The NBA off-season continues to be more dramatic than last season.
The Cleveland Cavaliers have agreed to trade point guard Kyrie Irving to the Boston Celtics in exchange for point guard Isaiah Thomas, forward Jae Crowder, center Ante Zizic, and the Brooklyn Nets’ unprotected 2018 first-round pick.
Celtics general manager Danny Ainge finally pulled the trigger in an effort to pursue an NBA title. Acquiring Kyrie Irving gives them an All-Star caliber player and one of the most effective offensive players in the league, and he will compliment new free-agent forward Gordon Hayward very well. They also avoid having to pay a super-max deal to point guard Isaiah Thomas with this move as well, thus assuring they won’t have to overpay a 5’8 point guard who is a defensive liability.
Earlier this off-season, Kyrie Irving went to Cavaliers management and requested a trade, with the rumor he no longer wanted to play second fiddle to Cavaliers forward LeBron James and be “the man” on another team. While Irving was granted his request, is he really “the man” on the Boston Celtics? Sure, he’s their most talented offense player now even with the arrival of prized free-agent forward Gordon Hayward, but the Celtics aren’t going to build around Irving. They’ll play team basketball and incorporate everyone on the court, something Kyrie Irving hasn’t always been best at considering he averages merely 5.6 assists per game for his career. Irving may have been gotten what he wanted in regards to moving away from LeBron James (*a dumb move, but more on that later*), but he isn’t going to be “the man” in Boston. And while there is also the rumor he will not commit long term to his new team, the Celtics will be hesitant to commit long term to an oft-injured ball dominant point guard.
Sure, the Celtics are now more offensively talented with the addition of Irving, but they’ve forgone their hard-nosed defensive mentality by trading away Crowder to the Cavaliers and trading guard Avery Bradley to the Detroit Pistons earlier this summer. Without their defensive tone-setters and swapping the same type of player, the Celtics aren’t much better than they were, and even then they weren’t able to be competitive in the Eastern Conference Finals against the Cavaliers. And considering the price they had to pay to acquire Irving wasn’t that much, we can still criticize Danny Ainge for being hesitant in trade discussions relating to now Timberwolves forward Jimmy Butler and now Thunder forward Paul George. All the Celtics had to give up was a starter or two and a future draft pick, so the Celtics could have easily had either Butler or George earlier this off-season and improve their chances of dethroning King James and the Cavaliers.

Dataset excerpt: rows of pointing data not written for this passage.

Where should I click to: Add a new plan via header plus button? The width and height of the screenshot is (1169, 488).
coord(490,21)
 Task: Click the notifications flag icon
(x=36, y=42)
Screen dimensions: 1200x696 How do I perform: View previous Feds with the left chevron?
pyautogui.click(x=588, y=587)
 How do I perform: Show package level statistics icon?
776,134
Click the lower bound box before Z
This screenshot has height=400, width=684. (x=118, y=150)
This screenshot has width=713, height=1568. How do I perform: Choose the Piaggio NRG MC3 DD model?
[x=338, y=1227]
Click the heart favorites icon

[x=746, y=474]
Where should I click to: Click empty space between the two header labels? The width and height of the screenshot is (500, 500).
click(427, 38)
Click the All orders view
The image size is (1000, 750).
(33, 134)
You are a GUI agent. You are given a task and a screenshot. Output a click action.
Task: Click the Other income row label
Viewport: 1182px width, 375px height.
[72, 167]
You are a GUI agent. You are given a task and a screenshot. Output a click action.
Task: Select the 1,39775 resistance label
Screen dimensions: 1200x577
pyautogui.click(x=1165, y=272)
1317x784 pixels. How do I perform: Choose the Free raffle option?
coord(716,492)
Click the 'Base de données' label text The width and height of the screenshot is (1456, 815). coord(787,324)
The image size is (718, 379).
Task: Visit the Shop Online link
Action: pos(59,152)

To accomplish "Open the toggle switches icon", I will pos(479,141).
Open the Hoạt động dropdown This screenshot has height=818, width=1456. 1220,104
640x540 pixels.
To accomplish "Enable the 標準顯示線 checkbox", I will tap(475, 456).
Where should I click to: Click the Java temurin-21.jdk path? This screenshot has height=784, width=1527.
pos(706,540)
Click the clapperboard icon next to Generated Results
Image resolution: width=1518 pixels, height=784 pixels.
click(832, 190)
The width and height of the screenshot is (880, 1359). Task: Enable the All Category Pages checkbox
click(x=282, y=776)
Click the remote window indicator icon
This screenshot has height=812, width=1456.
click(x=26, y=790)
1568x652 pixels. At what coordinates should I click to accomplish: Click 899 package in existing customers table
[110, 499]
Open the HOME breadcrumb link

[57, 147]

The Cavaliers come out winners in this deal in the short-term. They are still the best team in the Eastern Conference by making this move and will represent the Eastern Conference in the NBA Finals next year. While Isaiah Thomas is the worst defensive player in the league and there are lingering concerns regarding his hip injury he suffered in the Eastern Conference Finals, he is another offensive option for the Cavaliers who can get his own shot. They’ve essentially traded a ball dominant point guard for another ball dominant point guard, so not much changes for the Cavaliers offensively. The addition of Jae Crowder bolsters the Cavaliers’ defense as well, as he can guard a team’s best offensive player night in and night out. Crowder also shot nearly 40% from behind the three-point line last year, adding yet another sharp shooter to their three-point shooting heavy offense.
Regardless of whether or not the Cavaliers win the title next year, they know LeBron James is as good as gone. There’s only so much LeBron James can do to help this dysfunctional franchise, and the Cavaliers added an insurance policy for when LeBron James bolts for another team by acquiring Brooklyn’s 1st round pick. The Nets are sure to be one of the worst teams in the NBA this year, and the Cavaliers have effectively managed to mitigate the damage that will be done when LeBron James leaves, as they are sure to have a high draft pick in next year’s draft and can start rebuilding.
One thing I cannot wrap my mind around, however, is why Kyrie Irving requested a trade. Even though the Celtics are an ideal situation due to the fact they are contenders, Irving has thrown away a guaranteed trip to the NBA Finals by jettisoning away from LeBron James. Over the last seven seasons, any team LeBron James has played for has made it to the NBA Finals. He’s managed to win three titles during that span. Irving was also a more efficient player upon James’ arrival back to Cleveland, and was the man who made the game winning shot for the Cavaliers in Game 7 of 2016 NBA Finals because LeBron James, the best player in the world and ever, deferred to him. Why would anyone abandon a situation in which you are the second best player on the team only because you are playing beside the best player in the league and the best basketball player ever, yet still treated as a superstar/ “the man?”
While there will inevitably be a Shaq/ Kobe situation in which Irving will say he regrets leaving LeBron James and the way in which their time together ended, for now the NBA’s Eastern Conference has been made somewhat dramatic. While the season opener between these teams on October 17th will be sensationalized in an effort to make the upcoming NBA season seem less predictable, the Cavaliers are still the class of the Eastern Conference. Every fan also knows, however, everyone is playing for second place, as the Golden State Warriors are the overwhelming favorites to be champions for the third time in four years.